Experimental research model made to test our Reactive Transformer architecture and Attention-based Memory System.
Reactive Transformer has additional Short-Term Memory layers, connected to model with Memory Cross-Attention, and updated by Memory Encoder and Memory Attention.
Short-Term Memory state is kept between interactions/event (single message), not between tokens in sequence - that's key difference between RxNNs and RNNs.
The goal of the architecture is to process only single messages and keep conversation history in Short-Term Memory - we believe, that this is the key requirement
for awareness and AGI. Processing all the chat history on every interaction is not natural and that's not how human awareness is working. Then, Reactive Transformer
architecture is a first step in transition from language models to awareness models.
This model (decoder) is the fine-tuned generator decoder for Reactive Transformer system, trained to process/generate single interactions (sequences) in real-time.
Decoder is based on Mixture-of-Experts architecture with 12 experts and 2 active ones.
Same as in the first stage, in the second stage (Supervised Fine-Tuning) Memory Cross-Attention layers are frozen and STM is in default initial random
state (normal distribution with 0 mean and almost 0 variance), to not disturb interaction query-answer modeling. We are training decoder and encoder
separately, using shared embeddings from encoder training. Then, in third stage - Memory Reinforcement Learning, they will be connected into bigger
ensemble with additional Memory Norm and Memory Attention layers, and will learn how to keep and update memory.
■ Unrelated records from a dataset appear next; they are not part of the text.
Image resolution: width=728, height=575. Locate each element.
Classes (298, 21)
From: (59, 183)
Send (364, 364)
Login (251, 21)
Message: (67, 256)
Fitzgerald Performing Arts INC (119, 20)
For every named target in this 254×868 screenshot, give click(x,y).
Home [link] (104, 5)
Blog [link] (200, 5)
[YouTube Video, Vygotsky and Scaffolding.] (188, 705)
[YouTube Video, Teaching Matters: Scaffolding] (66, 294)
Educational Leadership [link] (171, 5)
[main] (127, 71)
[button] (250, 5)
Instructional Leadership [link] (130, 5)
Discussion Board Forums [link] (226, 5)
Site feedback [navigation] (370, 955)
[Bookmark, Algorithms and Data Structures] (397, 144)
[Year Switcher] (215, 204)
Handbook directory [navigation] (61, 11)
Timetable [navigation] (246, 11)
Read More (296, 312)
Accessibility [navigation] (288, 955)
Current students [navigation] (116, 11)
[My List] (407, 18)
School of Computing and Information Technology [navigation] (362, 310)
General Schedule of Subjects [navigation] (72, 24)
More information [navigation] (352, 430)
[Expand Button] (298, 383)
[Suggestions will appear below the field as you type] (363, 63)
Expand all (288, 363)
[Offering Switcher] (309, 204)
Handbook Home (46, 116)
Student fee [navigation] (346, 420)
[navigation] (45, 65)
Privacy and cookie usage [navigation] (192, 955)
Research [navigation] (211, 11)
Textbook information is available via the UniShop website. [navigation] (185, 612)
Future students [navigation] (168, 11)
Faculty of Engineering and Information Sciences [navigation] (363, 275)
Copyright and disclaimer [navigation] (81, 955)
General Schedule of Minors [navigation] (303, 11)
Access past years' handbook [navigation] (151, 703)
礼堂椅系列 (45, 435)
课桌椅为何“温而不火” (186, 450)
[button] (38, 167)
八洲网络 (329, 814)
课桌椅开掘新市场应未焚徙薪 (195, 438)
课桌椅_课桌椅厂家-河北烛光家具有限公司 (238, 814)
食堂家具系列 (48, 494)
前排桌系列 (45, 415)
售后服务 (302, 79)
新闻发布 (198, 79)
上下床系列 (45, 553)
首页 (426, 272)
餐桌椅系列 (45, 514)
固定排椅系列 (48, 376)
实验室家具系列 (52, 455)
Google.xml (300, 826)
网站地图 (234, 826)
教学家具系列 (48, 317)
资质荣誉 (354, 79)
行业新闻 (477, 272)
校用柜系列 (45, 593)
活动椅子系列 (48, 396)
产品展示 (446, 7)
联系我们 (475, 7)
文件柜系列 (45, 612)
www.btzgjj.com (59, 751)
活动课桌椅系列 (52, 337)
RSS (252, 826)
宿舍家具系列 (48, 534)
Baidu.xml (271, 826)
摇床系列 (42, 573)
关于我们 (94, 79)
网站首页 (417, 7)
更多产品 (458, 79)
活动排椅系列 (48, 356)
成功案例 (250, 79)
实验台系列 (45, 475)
RxT-Alpha models intentionally use very short sequence length and STM size (256 tokens for Micro), but that isn't their "full" context size - it's only for single
message. "Full" context is theoretically infinite, restricted by STM size and memory abilites. That sizes are good for research, final models will handle SOTA contexts.
RxT-Alpha Micro Training
Micro models from RxT-Alpha series are first PoC for Reactive Transformer, Attention-Based Memory System and Memory Reinforcement Learning,
used mainly to test library and architecture basics, before training bigger models (that are still relatively small, as it's PoC).
Decoder was trained on Autoregressive Language Modelling task with embedding from
encoder pre-training
,
with
roneneldan/TinyStories
dataset, using
2.5B total tokens
and reached
~70.7% accuracy
.
Supervised Fine-Tuning
RxT-Alpha-Micro
models were fine-tuned to generate real-time interactions (sequences) on our synthetic dataset, inspired by TinyStories -
ReactiveAI/TinyStories-QA-SFT-v2
.
Decoder reached the best validation loss and best train/valid loss ratio after 12 from 30 epochs (~85M processed tokens)
Details
GPU: 1x L4
epochs: 12/30 (early stoppage)
lr: 3e-4 peak, cosine annealing schedule
batch size: 128
processed tokens: ~85M
loss: 0.6846 (validation) / 0.6555 (train)
accuracy:
84.3%
Next Stage: Memory Reinforcement Learning
The model is able to generate meaningful interactions, using grammatically correct sentences, and is ready for the memory training in the next stage. More info soon.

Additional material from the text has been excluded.